Many fundamental processes in biology depend on the formation of patterned distributions of specific proteins within cells. Examples include the localization of the cleavage plane prior to cell division and the direction of tissue growth. One paradigmatic example of cell polarization is the first cell division during embryogenesis in the nematode worm Caenorhabditis elegans, a well-established experimental model organism in developmental biology. In this system, the location of cell division is firstly determined by the so called PAR proteins (partitioning defective proteins). Since it is essential for the subsequent course of development, this operation must be tightly controlled. LMU biophysicist Erwin Frey and his research group have now identified two crucial mechanisms that contribute to the robust orientation of the polarized pattern of the PAR proteins along the long axis of the fertilized egg. The new findings appear in the online journal Nature Communications.
The first cell division of the elongated C. elegans egg is asymmetric, and determines the future front and back side of the worm. This anterior-posterior polarity of the embryo is defined by membrane-binding PAR proteins, which can be divided in two subgroups, aPARs and pPARs, binding to the anterior and posterior, respectively. In the unfertilized egg, all PAR proteins diffuse freely and are evenly distributed throughout the cell. In principle, all of them could bind to the membrane at any point. Due to a mutual antagonism between aPARs and pPARs each group of proteins soon builds a domain on the membrane excluding the other group from the membrane. "We use mathematical models and numerical simulations to explore the mechanisms that underlie the formation of protein patterns in cells. In this study, we analyzed what determines the orientation of the aPAR-pPAR pattern, specifically, what aligns the polarized pattern with the long axis of the egg," says Raphaela Gessele, a Ph.D. student in Frey's team and lead author of the paper.

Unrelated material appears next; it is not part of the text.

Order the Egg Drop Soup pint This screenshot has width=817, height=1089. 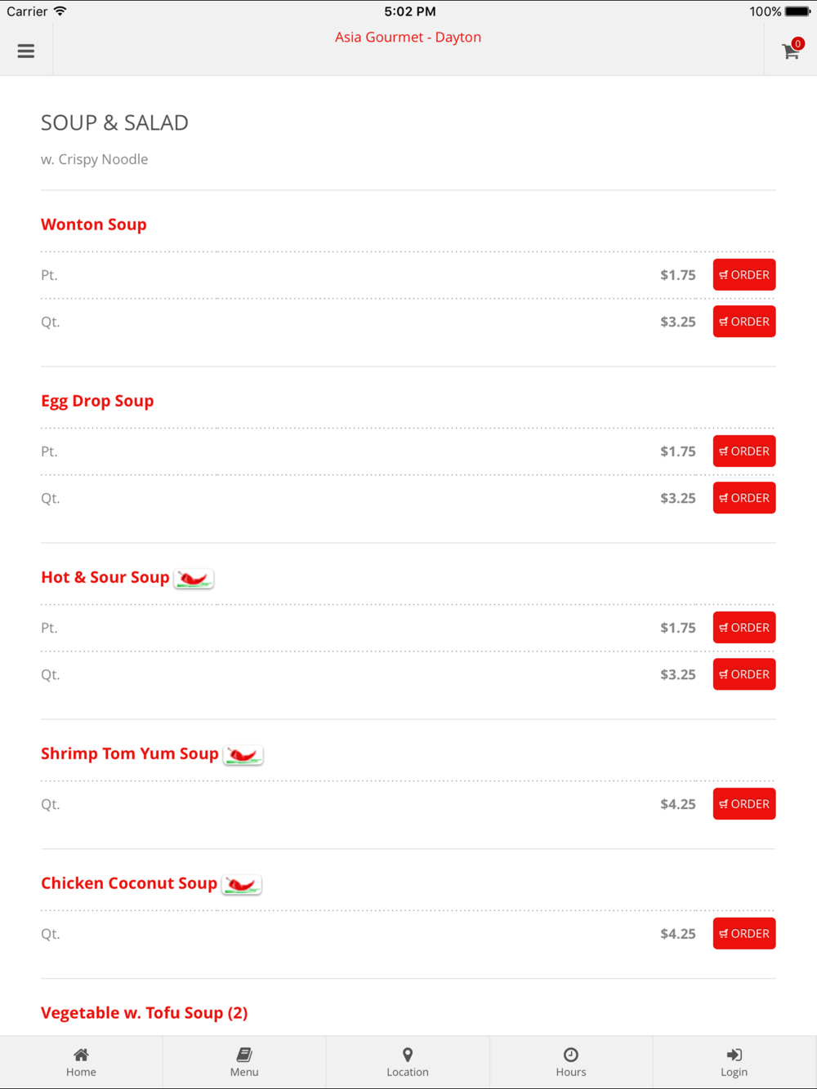pos(744,451)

Each group of PARs can bind to the membrane and antagonistically remove the other protein group from the membrane by phosphorylation. Among the aPARs A1 acts as a linker for A2 to collocate at the membrane. In the cytosol, the phosphorylated proteins are dephosphorylated only after some delay, enabling them to diffuse away from the detachment point before binding again. Simulations showed that the dynamics of cycling between the phosphorylated and dephosphorylated states of the aPARs and pPARs are a critical factor in the process of axis selection at patterning onset. Thus, the average duration of the delay between dissociation from the membrane and recovery of binding affinity is a vital parameter in determining the first orientation of the protein pattern along the long axis.
The study shows that the ellipsoidal geometry of the fertilized egg influences the patterning process. Owing to the difference in curvature, recently detached and freely diffusing proteins are more likely to reencounter the membrane at the poles than elsewhere in the cell. "Antagonistic proteins exclude each other proportionally to their membrane concentration which stabilizes domains. Depending on the respective lifetimes of the phosphorylated forms, the protein domains localize in the midcell region or at the cell poles at first; however, the final polarization in the three dimensional embryo is always aligned with the long axis," says Gessele.

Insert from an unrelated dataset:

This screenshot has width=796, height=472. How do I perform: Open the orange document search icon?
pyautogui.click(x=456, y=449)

Selection of the long axis polarization in the ellipsoidal embryo is further favored by the fact that the area of the transition zone between aPAR and pPAR domains, in which the two groups of proteins mutually exclude each other from the membrane, is minimized, reducing energetic costs. Owing to the elongated geometry of the fertilized egg, this is best achieved if each domain is confined to one pole. "Cell polarization plays a crucial role in very many biological systems," Frey points out. "Our results yield new insights into the mechanisms that cells employ to regulate this fundamental process."